ASSIGNMENT: Please repeat, from the entries that follow, the lines from the one containing "Task: Click PRGuy's avatar on the reply tweet" through the one containing "Screen dimensions: 1456x813" exactly, adding nothing.

PROVIDED DATA:

++++

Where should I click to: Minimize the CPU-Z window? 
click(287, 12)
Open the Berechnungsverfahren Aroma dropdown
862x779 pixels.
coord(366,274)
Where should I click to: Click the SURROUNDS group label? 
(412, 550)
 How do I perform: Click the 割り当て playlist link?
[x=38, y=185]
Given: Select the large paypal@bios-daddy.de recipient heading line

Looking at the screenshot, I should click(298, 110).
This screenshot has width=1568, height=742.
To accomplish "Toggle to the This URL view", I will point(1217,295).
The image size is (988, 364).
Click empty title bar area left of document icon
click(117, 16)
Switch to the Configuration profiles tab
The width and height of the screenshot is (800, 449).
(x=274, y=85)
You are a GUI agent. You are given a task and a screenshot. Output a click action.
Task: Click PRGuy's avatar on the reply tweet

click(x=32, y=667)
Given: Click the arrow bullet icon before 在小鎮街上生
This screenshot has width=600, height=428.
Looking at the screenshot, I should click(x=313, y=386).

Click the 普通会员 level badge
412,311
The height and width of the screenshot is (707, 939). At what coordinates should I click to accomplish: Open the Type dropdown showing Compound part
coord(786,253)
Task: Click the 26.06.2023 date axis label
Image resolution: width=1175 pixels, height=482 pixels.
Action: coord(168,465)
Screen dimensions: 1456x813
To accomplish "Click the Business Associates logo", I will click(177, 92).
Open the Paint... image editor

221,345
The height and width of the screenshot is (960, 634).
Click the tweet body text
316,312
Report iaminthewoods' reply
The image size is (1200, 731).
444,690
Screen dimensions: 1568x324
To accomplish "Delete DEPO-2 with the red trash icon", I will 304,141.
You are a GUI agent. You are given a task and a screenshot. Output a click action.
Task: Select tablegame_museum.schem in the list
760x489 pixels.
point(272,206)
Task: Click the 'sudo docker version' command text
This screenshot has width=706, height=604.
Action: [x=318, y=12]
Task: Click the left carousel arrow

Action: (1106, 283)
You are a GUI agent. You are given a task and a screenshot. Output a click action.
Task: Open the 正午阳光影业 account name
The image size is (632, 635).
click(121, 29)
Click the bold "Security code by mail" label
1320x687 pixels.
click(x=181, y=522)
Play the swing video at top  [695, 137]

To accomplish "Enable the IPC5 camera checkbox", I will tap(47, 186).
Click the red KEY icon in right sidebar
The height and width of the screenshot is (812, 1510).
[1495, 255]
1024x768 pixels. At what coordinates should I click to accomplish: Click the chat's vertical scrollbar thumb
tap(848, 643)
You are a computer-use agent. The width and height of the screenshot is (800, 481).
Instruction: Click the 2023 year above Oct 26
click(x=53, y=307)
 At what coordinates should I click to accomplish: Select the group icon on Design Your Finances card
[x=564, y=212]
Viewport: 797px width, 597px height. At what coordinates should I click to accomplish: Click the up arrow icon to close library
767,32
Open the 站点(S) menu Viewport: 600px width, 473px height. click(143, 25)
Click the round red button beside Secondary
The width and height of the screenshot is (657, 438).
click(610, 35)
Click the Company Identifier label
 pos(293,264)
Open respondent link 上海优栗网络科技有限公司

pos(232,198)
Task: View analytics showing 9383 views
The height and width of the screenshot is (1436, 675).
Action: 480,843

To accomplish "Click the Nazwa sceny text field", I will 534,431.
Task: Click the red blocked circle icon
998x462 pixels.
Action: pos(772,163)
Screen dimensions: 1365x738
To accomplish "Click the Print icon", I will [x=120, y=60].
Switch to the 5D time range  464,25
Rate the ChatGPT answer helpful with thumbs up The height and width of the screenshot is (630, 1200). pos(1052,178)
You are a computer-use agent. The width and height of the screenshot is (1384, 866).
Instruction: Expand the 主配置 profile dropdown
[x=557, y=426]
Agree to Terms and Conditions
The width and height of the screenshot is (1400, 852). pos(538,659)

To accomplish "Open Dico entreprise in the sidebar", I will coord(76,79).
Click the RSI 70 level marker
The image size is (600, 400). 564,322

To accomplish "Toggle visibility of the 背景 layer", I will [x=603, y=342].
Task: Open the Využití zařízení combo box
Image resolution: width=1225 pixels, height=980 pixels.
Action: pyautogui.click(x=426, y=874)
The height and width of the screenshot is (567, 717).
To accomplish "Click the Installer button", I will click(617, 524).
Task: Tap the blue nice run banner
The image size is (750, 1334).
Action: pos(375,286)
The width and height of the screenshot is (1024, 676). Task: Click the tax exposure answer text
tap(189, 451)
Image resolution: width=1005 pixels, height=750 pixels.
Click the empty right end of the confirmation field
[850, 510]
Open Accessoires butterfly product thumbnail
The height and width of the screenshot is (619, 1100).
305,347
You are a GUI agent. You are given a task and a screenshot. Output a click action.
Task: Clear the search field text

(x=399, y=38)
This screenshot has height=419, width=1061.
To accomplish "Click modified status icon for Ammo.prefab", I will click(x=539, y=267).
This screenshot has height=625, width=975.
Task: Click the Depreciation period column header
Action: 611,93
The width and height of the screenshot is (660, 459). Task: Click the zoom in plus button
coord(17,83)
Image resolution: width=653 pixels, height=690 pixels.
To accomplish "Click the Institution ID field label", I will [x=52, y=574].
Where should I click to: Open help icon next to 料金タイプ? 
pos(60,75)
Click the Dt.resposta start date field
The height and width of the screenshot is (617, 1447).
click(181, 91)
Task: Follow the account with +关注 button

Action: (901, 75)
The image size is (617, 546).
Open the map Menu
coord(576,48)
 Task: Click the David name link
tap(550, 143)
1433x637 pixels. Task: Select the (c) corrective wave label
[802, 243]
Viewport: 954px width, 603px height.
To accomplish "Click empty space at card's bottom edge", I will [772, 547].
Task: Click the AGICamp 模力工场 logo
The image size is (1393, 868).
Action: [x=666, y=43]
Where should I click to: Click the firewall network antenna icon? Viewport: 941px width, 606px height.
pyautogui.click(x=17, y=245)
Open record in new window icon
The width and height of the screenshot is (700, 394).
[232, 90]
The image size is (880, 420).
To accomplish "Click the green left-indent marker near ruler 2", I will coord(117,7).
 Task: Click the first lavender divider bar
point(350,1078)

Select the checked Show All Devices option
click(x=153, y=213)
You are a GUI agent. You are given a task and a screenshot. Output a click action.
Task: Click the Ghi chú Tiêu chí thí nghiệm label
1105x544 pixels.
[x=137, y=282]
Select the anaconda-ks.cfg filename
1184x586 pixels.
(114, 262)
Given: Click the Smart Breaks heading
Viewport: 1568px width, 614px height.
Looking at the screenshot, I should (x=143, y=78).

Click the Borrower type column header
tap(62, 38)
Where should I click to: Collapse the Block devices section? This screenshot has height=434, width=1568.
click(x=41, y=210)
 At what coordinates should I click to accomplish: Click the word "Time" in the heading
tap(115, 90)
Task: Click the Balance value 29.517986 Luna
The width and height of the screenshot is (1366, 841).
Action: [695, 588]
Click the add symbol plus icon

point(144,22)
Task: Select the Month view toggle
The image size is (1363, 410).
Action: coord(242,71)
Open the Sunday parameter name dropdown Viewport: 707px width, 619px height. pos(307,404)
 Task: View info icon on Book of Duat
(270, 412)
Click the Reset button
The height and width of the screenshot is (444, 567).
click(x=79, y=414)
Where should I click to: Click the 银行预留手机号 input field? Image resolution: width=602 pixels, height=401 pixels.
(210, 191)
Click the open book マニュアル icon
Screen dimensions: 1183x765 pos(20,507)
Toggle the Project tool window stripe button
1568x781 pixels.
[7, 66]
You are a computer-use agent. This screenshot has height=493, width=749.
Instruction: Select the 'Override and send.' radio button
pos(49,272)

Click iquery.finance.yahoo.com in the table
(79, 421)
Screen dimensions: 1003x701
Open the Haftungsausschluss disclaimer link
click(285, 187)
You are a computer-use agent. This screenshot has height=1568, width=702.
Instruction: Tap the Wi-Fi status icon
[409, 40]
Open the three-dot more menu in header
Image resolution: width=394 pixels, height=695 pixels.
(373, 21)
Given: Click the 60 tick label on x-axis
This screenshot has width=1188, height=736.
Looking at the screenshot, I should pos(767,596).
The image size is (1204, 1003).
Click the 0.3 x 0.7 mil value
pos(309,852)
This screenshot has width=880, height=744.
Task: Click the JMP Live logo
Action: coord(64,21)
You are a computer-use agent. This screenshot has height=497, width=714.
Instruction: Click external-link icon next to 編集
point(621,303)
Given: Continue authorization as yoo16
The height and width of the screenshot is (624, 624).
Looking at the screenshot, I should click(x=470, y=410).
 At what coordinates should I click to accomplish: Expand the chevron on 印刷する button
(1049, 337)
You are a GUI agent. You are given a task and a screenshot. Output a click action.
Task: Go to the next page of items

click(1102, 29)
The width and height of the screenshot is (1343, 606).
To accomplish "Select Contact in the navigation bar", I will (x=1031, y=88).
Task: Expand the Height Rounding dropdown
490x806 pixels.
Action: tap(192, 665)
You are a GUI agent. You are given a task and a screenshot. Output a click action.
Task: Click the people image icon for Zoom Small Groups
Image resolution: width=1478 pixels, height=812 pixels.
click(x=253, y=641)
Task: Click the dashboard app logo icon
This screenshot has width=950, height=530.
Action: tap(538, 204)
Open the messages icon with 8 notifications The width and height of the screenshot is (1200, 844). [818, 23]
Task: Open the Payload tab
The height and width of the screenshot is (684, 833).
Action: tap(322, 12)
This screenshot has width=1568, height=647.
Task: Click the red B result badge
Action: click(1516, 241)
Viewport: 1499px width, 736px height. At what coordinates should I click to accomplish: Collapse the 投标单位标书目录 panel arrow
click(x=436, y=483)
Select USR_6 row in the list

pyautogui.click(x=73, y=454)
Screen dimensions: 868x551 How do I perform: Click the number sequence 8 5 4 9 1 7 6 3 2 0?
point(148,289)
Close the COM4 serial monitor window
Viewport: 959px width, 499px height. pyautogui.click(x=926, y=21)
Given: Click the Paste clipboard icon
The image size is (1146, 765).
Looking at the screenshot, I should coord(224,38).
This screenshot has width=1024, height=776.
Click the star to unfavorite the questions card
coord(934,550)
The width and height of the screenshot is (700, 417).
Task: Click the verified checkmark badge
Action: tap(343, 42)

++++

SOLUTION TO THIS TASK:
Task: Click PRGuy's avatar on the reply tweet

click(x=32, y=667)
Given: Click the arrow bullet icon before 在小鎮街上生
This screenshot has width=600, height=428.
Looking at the screenshot, I should click(x=313, y=386).

Click the 普通会员 level badge
412,311
The height and width of the screenshot is (707, 939). At what coordinates should I click to accomplish: Open the Type dropdown showing Compound part
coord(786,253)
Task: Click the 26.06.2023 date axis label
Image resolution: width=1175 pixels, height=482 pixels.
Action: coord(168,465)
Screen dimensions: 1456x813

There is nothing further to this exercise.